That visceral experience is rare—but it’s even rarer for it to be viscerally dramatized.
The Holler Sessions is, in its first few minutes, just a slice of a DJ’s workaday life. He makes coffee, waters plants, sits in the booth, plays records, and talks into the vacuum of a radio-station microphone. But solo performer Frank Boyd brings something wholly apart from the usual, sleepy persona of most jazz DJs in most cities—he’s a volcanically enthusiastic neophyte, not a cognoscenti snob. The pathos, exuberance, and intricacies of jazz are giving him epiphanies in real time. And we get to be there.

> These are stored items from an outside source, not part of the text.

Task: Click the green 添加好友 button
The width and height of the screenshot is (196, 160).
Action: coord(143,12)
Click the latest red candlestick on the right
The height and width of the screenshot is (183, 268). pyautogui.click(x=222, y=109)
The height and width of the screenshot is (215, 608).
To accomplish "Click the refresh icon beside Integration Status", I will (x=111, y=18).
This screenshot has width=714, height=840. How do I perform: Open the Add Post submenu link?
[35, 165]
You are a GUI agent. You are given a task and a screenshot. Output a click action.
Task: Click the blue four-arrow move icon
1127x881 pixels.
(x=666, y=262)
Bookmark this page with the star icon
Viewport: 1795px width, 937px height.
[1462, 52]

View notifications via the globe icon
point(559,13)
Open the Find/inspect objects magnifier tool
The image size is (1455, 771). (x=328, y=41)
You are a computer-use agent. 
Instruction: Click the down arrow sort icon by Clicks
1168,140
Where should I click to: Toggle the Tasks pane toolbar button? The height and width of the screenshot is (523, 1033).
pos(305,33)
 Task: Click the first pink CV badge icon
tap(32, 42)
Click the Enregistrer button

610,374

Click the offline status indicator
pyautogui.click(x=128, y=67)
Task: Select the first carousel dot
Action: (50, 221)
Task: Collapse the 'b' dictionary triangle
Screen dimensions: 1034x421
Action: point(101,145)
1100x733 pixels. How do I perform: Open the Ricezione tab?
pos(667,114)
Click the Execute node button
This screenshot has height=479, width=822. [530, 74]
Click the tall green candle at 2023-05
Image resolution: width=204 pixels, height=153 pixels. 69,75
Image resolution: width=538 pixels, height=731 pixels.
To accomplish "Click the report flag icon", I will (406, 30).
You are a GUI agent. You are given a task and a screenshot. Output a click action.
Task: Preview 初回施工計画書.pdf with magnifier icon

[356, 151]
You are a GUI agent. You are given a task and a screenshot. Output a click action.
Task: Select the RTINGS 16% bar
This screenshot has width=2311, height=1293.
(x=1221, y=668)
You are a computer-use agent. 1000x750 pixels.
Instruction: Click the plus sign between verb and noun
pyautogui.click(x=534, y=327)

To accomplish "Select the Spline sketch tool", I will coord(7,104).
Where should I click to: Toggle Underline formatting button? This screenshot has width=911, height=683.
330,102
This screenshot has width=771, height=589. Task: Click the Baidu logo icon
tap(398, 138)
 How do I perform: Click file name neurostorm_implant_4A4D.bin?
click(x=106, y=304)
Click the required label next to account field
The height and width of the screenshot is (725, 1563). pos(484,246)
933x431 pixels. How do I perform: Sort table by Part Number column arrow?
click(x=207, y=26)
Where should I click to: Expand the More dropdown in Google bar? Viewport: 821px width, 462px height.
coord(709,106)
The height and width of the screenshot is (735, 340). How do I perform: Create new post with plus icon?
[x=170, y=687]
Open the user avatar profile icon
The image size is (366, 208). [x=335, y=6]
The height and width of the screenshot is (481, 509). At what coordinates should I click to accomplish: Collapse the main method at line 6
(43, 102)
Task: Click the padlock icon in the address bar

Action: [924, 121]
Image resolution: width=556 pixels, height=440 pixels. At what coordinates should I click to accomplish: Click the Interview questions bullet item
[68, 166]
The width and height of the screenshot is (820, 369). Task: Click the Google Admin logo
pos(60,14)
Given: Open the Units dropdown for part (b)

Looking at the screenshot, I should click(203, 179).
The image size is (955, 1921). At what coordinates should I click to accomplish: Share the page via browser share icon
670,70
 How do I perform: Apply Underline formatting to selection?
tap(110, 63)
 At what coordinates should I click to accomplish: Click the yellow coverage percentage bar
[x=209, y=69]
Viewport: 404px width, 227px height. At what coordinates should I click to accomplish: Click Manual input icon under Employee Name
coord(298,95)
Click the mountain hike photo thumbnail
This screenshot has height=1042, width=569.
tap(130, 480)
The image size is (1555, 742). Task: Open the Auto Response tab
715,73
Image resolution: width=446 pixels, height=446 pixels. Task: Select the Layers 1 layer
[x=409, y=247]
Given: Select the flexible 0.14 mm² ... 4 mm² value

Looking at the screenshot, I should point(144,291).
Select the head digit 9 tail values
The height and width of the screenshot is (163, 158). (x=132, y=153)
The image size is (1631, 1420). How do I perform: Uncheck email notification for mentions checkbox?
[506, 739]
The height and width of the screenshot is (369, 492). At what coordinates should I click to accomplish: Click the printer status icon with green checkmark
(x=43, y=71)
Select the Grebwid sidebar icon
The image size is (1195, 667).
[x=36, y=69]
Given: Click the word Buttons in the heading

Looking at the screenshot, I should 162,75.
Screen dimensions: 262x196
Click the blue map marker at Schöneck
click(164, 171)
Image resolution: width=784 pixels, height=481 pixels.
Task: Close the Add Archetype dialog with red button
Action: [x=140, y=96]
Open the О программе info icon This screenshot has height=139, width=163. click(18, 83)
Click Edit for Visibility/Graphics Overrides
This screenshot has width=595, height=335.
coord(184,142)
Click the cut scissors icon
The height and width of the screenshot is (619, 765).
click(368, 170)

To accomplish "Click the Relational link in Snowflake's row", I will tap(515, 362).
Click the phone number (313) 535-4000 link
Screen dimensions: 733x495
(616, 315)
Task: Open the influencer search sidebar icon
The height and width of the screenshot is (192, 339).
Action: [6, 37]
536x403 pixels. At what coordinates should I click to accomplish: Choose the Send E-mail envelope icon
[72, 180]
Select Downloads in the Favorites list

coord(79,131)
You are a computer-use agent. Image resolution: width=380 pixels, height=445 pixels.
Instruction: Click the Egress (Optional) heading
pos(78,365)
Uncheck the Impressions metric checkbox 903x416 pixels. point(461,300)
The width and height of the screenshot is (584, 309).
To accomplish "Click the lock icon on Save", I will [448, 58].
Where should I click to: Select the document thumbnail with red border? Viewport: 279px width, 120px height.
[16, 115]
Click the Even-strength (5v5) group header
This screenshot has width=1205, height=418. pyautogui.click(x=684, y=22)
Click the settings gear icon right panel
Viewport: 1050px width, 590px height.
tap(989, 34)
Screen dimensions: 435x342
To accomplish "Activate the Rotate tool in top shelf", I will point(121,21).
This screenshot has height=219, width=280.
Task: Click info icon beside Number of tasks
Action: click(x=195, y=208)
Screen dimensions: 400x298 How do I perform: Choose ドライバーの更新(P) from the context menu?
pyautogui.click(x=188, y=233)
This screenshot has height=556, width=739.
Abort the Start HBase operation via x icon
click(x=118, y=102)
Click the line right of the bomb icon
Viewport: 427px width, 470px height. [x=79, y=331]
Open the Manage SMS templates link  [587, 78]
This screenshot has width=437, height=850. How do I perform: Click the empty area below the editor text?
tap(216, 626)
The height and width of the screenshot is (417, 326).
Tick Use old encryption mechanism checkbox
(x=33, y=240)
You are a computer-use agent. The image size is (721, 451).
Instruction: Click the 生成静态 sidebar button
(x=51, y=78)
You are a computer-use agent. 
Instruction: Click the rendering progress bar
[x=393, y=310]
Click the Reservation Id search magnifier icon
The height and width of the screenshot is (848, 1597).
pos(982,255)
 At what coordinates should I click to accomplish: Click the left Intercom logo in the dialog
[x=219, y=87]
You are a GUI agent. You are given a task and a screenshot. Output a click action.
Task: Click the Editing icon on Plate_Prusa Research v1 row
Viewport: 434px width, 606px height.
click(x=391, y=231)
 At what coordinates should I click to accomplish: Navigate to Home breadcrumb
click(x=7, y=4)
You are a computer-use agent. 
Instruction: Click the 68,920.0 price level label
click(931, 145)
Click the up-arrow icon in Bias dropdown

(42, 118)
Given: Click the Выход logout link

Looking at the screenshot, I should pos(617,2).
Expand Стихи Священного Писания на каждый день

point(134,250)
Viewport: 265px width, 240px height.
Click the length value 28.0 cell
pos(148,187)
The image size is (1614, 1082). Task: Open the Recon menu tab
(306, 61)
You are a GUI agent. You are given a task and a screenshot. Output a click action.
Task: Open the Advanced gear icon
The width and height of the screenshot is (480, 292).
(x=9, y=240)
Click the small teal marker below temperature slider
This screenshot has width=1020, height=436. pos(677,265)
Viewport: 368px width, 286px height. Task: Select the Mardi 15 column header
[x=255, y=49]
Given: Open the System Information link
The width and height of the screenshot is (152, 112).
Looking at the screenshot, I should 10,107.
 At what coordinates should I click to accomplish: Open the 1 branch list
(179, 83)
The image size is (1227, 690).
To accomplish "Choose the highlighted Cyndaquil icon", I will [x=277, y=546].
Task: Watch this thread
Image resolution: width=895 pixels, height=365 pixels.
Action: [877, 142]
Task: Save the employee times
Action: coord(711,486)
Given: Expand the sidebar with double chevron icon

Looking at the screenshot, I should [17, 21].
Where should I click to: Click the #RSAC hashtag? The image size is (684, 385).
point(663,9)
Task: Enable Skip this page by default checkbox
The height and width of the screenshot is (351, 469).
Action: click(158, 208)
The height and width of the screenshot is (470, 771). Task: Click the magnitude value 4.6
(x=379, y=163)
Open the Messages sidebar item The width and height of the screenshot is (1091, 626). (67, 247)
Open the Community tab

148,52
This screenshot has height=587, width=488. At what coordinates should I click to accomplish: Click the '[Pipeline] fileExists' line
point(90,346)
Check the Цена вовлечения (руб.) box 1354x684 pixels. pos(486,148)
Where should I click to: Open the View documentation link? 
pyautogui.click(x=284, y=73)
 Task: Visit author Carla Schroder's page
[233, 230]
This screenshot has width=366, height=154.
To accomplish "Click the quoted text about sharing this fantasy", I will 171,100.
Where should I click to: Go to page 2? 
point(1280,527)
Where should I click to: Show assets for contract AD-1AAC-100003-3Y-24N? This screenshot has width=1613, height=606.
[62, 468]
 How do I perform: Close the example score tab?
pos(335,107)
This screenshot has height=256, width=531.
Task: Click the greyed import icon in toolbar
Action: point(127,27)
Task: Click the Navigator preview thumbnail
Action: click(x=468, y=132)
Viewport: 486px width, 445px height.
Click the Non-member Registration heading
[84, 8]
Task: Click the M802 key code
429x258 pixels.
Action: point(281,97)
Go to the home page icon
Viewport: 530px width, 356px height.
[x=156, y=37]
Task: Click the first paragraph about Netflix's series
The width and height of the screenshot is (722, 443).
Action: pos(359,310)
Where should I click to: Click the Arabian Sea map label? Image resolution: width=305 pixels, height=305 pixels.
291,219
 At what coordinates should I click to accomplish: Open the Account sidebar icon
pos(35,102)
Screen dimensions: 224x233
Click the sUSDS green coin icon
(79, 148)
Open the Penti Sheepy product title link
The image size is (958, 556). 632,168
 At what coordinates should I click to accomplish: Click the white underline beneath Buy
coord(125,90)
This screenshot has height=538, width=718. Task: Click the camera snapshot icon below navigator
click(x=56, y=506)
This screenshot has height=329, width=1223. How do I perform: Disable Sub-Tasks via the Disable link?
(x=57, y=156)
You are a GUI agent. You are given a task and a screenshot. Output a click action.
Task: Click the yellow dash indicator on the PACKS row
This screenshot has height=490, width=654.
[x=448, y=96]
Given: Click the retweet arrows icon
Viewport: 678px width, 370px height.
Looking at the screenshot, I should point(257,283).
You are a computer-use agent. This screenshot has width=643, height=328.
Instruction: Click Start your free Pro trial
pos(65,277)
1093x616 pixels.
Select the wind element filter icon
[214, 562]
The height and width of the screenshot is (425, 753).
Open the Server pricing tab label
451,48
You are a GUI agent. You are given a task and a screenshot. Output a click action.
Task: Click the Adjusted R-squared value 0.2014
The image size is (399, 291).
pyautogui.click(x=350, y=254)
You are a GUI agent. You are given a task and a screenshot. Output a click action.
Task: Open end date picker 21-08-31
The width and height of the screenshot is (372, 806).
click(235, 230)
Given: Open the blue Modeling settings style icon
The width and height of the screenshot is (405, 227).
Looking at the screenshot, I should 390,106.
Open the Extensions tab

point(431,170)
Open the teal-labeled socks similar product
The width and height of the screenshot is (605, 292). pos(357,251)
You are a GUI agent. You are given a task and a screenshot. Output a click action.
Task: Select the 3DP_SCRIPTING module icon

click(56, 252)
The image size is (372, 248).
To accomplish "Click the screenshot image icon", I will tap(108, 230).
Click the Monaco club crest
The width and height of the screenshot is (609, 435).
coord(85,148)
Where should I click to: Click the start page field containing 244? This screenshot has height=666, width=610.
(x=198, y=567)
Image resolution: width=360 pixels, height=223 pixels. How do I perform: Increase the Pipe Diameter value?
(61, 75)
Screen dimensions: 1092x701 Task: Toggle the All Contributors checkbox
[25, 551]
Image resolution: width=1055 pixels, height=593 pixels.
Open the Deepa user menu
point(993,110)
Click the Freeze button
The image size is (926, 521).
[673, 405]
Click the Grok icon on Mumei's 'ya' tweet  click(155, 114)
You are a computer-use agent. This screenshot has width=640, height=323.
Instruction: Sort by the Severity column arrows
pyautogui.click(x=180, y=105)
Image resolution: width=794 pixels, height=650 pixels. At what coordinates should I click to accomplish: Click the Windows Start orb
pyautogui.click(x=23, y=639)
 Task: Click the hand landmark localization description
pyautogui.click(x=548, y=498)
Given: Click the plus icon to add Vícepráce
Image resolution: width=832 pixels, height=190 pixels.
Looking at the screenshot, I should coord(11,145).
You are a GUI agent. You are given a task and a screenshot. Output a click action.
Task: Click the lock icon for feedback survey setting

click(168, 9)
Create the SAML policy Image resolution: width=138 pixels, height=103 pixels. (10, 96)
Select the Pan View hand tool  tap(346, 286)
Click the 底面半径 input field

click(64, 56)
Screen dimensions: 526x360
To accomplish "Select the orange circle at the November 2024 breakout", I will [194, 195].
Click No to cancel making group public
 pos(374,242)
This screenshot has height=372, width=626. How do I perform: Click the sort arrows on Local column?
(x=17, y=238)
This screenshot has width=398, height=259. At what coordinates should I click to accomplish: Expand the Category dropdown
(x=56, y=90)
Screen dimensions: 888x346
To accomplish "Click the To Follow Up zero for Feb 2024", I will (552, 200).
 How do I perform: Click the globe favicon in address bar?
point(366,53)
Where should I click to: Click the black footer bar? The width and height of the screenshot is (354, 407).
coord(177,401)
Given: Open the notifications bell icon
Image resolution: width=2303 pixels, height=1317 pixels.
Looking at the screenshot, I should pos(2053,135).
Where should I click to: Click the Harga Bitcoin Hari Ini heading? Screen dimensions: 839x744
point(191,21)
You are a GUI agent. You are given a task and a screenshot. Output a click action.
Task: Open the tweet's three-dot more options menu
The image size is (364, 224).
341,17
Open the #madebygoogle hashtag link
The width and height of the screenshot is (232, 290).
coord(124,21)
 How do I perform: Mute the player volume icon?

The marvel of The Holler Sessions is watching a person who’s marveling. He rhapsodizes while telling the story of Louis Armstrong getting his first cornet as a kid delivering coal to New Orleans brothels. When he hears a favorite jazz solo, he sits back in his chair and throws a towel—which he normally wears around his neck—over his head, too awe-struck to speak. At one point in the show, he slogs through the day’s newspaper, summarizing its contents for his invisible radio audience while Duke Ellington and Johnny Hodges’s “Basin Street Blues” plays in the background.
In the Seattle performance at On the Boards, he consulted a USA Today: “The Dow is down … Sports—who cares? … There’s nothing here!” Suddenly, energized by a few notes from a horn, he sat upright, backed the song up to the 5:50 mark, and became a verbose lightning rod for Harry “Sweets” Edison’s trumpet solo that begins quietly and unassumingly, then builds to a clarion call, then falls back into a humble virtuosity. That, to our DJ guide, is the real news.
“This should be our national anthem!” he shouted, stabbing the air. “Fuck this Francis Scott Key bullshit! This is us! It feels like us! This should be playing before every ball game! We should all learn the chord progressions in kindergarten! Everybody can plunk along on something!” He was right, of course, but he—like we—realizes he lives in an imperfect world. Then he threw that towel over his head, overwhelmed.
The Holler Sessions is also semi-autobiographical. When I interviewed him in Seattle, Boyd said that he used to think of jazz as little more than sonic wallpaper. (I know a successful young woman in New York who says she refuses to sleep with any man who has her over to his apartment and puts on a jazz record—she thinks it’s a sign of aesthetic laziness.) But then Boyd started to really listen to the music, and research it, and had his own epiphanies. “To disregard this music or not encounter it is a huge opportunity that’s lost for self-discovery,” he said. “There’s something here that I need, and I don’t know what that is yet. But it’s important.”
Watching a person realize something is important but not knowing what that importance is—that’s The Holler Sessions. It is, at its root, the lucky experience of watching someone fall in love.